Hacked together bash script to calculate contributor turnover on git projects. Generates a CSV file with the dates of the first and last commits by each ex-contributor to a git repo (anyone who hasn't committed in the last 90 days), along with the difference between those dates in days. Also outputs an overall average for the repo.

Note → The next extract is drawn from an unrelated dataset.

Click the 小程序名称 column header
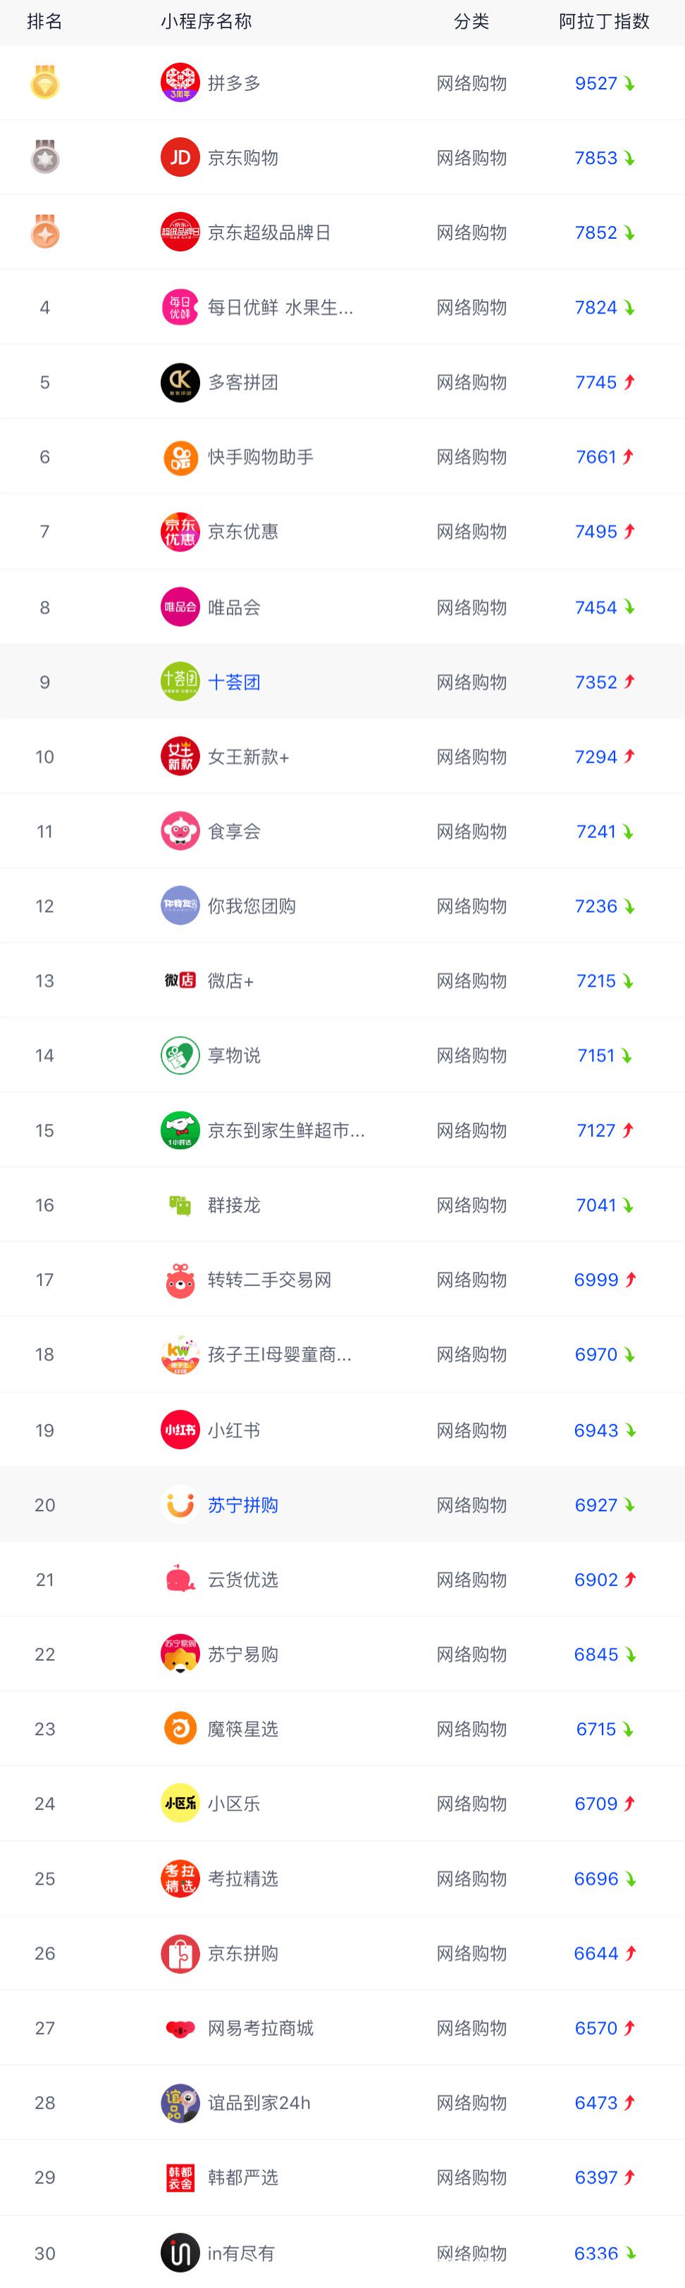Screen dimensions: 685x2288 pos(206,21)
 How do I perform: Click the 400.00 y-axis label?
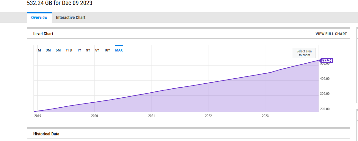coord(325,79)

- Bash 4.0.0 or later (uses associative arrays)
- Git (version 2.x)
- yq (version 4.x)
Because engineers are tricksy and like to change the email and name in their local git config at random intervals - and therefore any analysis that doesn't take account of that is massively unreliable - this script depends on a human first manually putting together a yaml file like this:
emails:
[email protected]: Joe Bloggs
[email protected]: Joe Bloggs
[email protected]: Jane Doe
[email protected]: Jane Doe
names:
Joe Bloggs: Joe Bloggs
jd: Jane Doe
Jane: Jane Doe
This is a mapping of the names and email addresses that appear in a git commit to a person's real name (or any other unique identifier - if you're pretty sure names/emails relate to the same person, it's better to map them to something than nothing). When trying to identify a contributor, the script first checks to see if their committer email maps to an email in the yaml config. If it doesn't, the script then checks to see if the committer's name maps. If neither do, we skip that contributor and they're excluded from the average turnover we calculate at the end.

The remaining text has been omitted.